À François-Victor.

Bruxelles, mercredi 28 janvier [1852].

Mon Victor, comment vas-tu ? Charles te quitte aujourd’hui, j’en ai le cœur gros pour toi, tu vas être seul dans ta cellule. Ô pauvre cher enfant ! Quand me reviendras-tu ? Comme tes mois de prison pèsent à mes mois d’exil !

Je ne sais pas ce qui arrivera dans six mois, mais je sais que nous serons heureux quand nous serons ensemble. Où ? je l’ignore. À Bruxelles, en Angleterre, en Piémont, je veux bien, pourvu que nous soyons ensemble. À propos de Piémont, Brofferio m’a écrit une belle et charmante lettre pour me convier à venir chez eux. Puisque je suis exilé, dit-il, Turin me demande la préférence. Il me dit que le roi giovine bale, me recevra à bras ouverts, et les ministres sardes aussi, et il ajoute : Venite e procurate a me l’onore di annunziare il vostro arrivo… Ailleurs il dit : Venite dunque, noi vi aspetamo ; la Francia qui avete onorata vi proscrive ; l’Italia che vi ama et vi ammira vi offra un altra patria. Enfin, il m’offre, lui, si je ne veux pas de Turin, una modesta villa nel laggo maggiore... C’est tout simplement un des plus beaux lieux du monde. Nous serions bien là, mais notre devoir est peut-être d’aller ailleurs, comme à Jersey, par exemple, d’où nous pourrions mieux combattre. Il faut que je prenne le Bonaparte corps à corps.

J’en étais là de cette lettre quand de Flotte et Testelin sont entrés. Ils m’annoncent que le ministère belge est en pleine désolation à mon sujet. Il y a huit jours, Bonaparte a demandé à Léopold mon expulsion. Léopold a dit non tout de suite, mais très mollement. Trois de ses ministres, Rogier, Frère Orban et Tesch, libéraux, l’ont appuyé ; les autres hésitent. Tiraillements. Le parti catholique s’en mêle. Les trois ministres libéraux offrent leur démission... J’interromps ceci ; je reçois une lettre qui m’appelle au ministère de la Justice ; j’y vais, je reprendrai cette lettre au retour.

Quatre heures. — Je reviens de la Justice.

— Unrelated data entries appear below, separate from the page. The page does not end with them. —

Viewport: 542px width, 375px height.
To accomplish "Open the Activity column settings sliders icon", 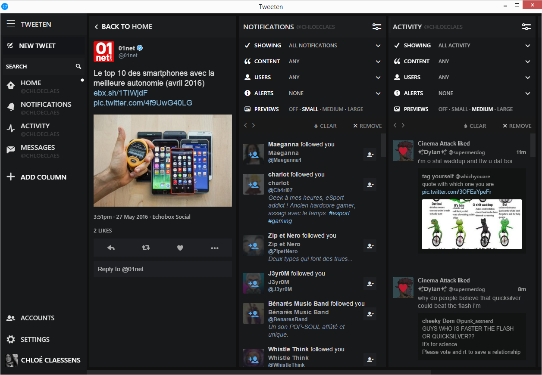I will tap(526, 27).
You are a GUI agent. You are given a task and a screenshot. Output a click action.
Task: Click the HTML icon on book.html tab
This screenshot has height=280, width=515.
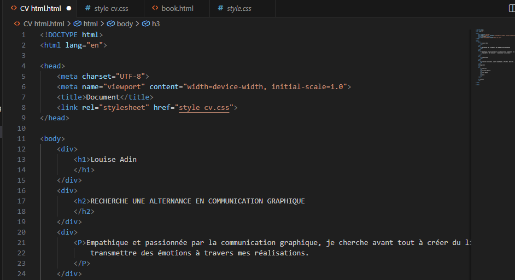click(x=155, y=8)
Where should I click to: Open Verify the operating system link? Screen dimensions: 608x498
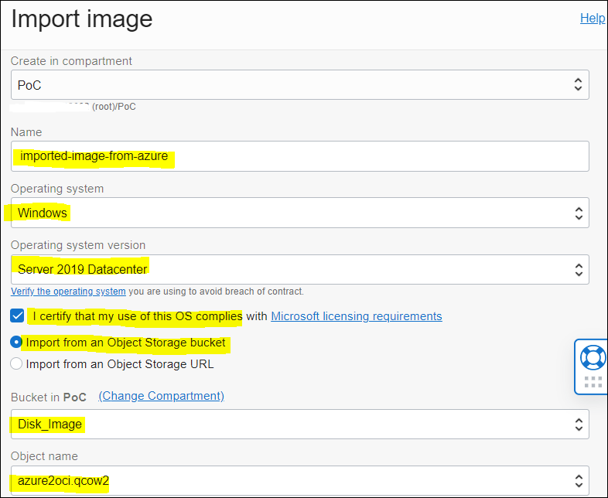[x=68, y=292]
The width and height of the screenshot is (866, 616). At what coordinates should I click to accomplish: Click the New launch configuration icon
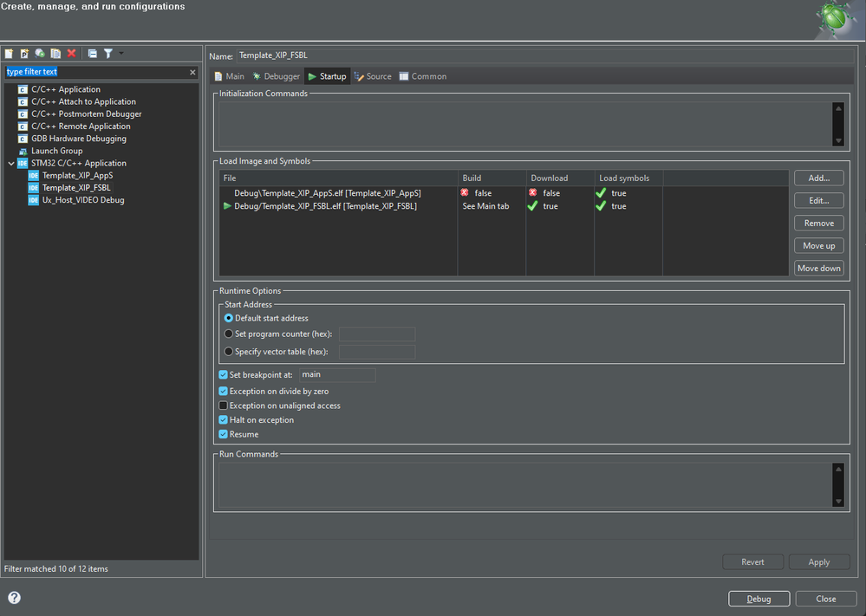(x=9, y=54)
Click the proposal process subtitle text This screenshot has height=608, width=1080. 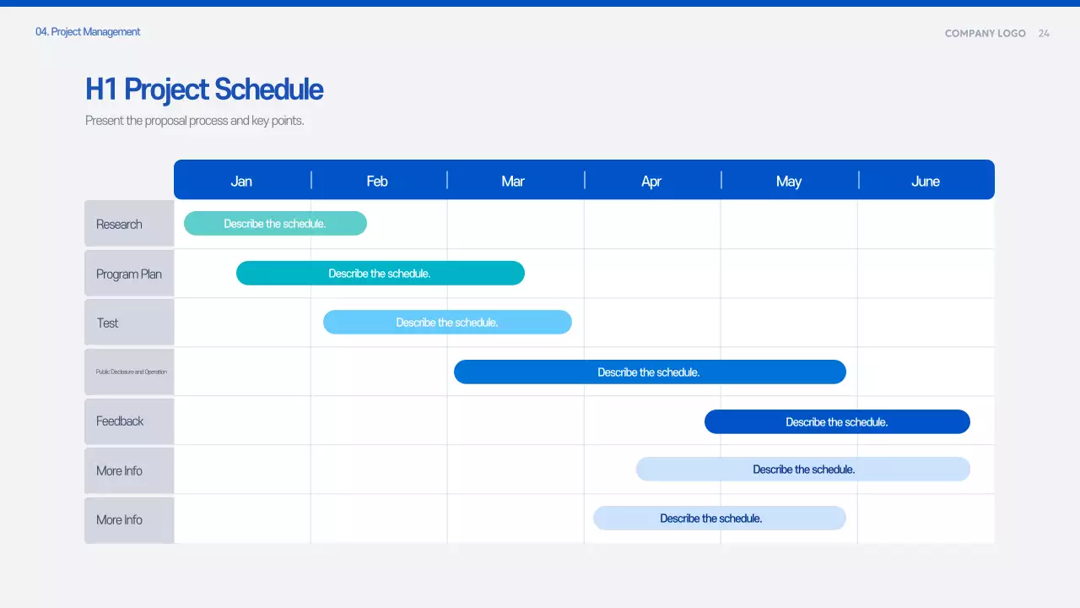click(x=193, y=120)
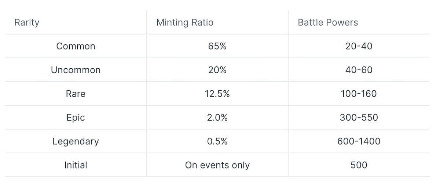Click the On events only cell

pos(217,165)
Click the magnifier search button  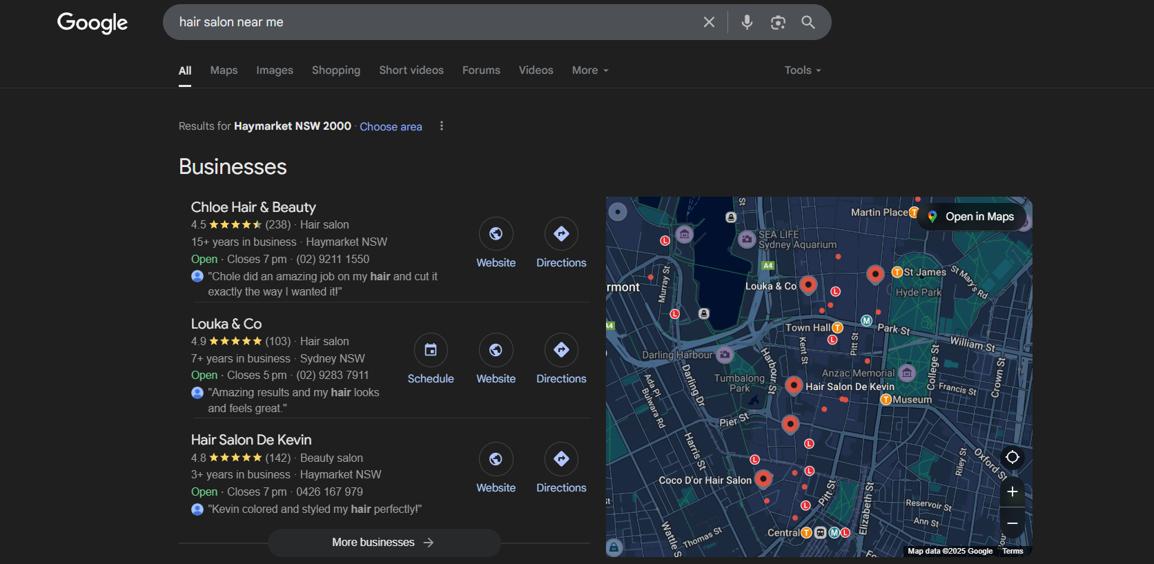tap(808, 22)
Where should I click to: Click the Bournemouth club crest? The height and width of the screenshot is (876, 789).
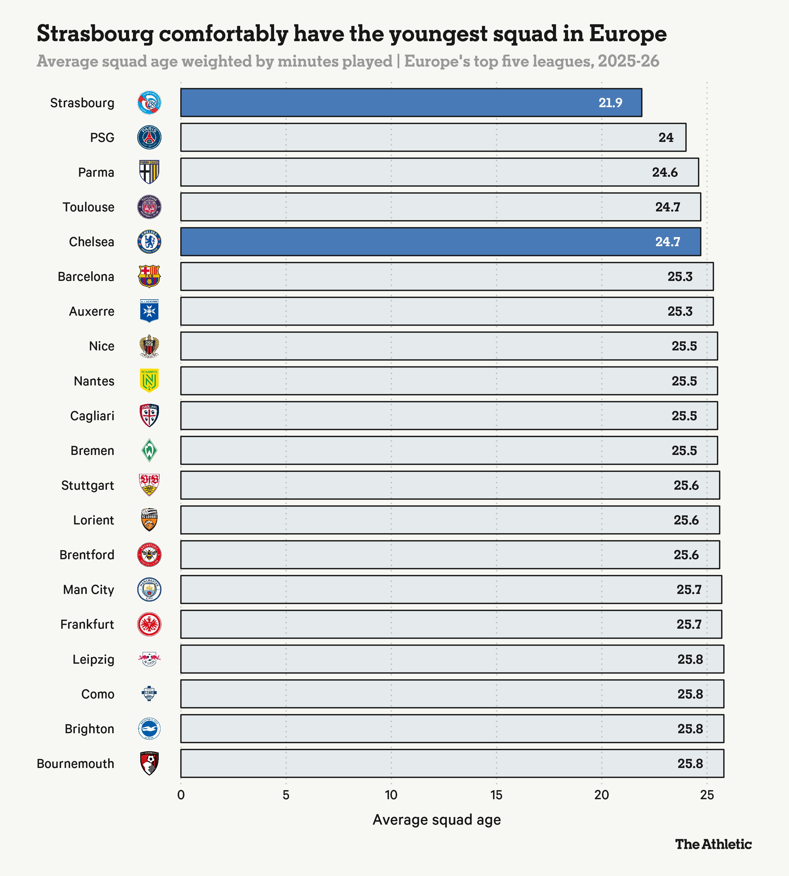[149, 763]
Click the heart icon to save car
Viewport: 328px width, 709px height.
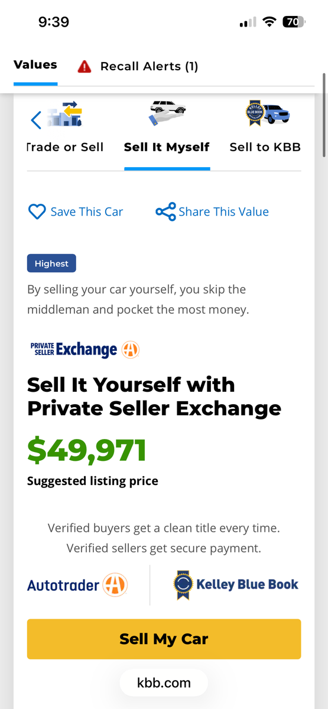[37, 212]
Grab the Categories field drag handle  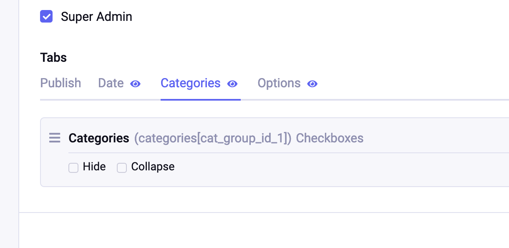(55, 138)
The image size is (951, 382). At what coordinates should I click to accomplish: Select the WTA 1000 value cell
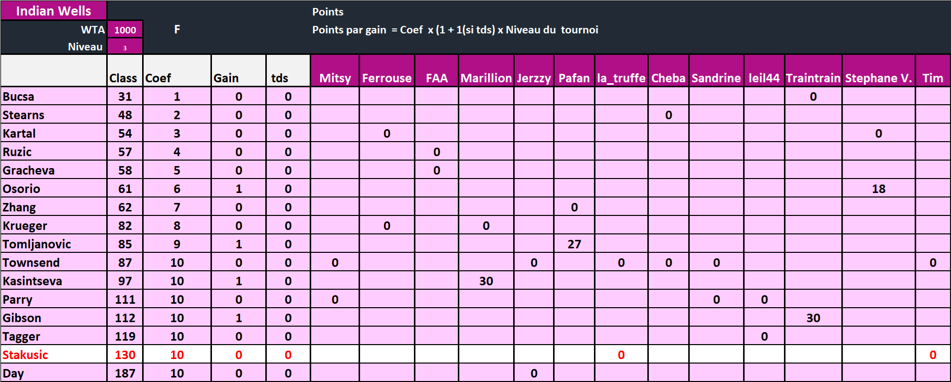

Le ministre l’emporte provisoirement et l’on m’a remis un permis de séjour à Bruxelles pour trois mois. Maintenant la Belgique a-t-elle trois mois devant elle ? Question.

Mon Victor, il faut que je te gronde à mon tour. Ta mère me dit que tu es triste. Oh ! je t’en supplie, mon pauvre doux enfant, ne te décourage pas. Tu as été vaillant et fort jusqu’à ce jour. Continue. Prends ta cellule comme je prends ma proscription. Une seule chose pourrait m’ôter ici ma sérénité, ce serait la pensée que tu souffres et que tu te laisses abattre. Je suis sans force contre ce qui vous frappe, chers enfants. Relève-toi donc, reprends ta gaieté, reprends ta fierté, rappelle-toi ce que tu m’écrivais toi-même quand tu me supposais atteint. Tout ceci est une grande lutte. Traversons-la grandement. C’est un honneur pour vous, c’est un orgueil pour moi que vous y soyez mêlés si jeunes, mes enfants, que vous y ayez déjà vos chevrons et vos cicatrices et que j’aie, moi, le droit de dire à ceux qui combattent avec nous pour le progrès : j’ai souffert dans moi et dans mes fils.

Et puis, songes-y, ces six mois passeront. Qui sait, même, si le régime actuel durera six mois ? Cela va grand train. Il y a d’excellents signes : le Montalembert, le Rouher et le Dupin donnent leur démission. C’est que la baraque se lézarde : les rats s’en vont.

Écris-moi donc une bonne lettre joyeuse et courageuse, ce sera la joie de ta mère, si bonne et si noble, et ce sera ma consolation à moi qui suis seul. Je t’embrasse, cher fils.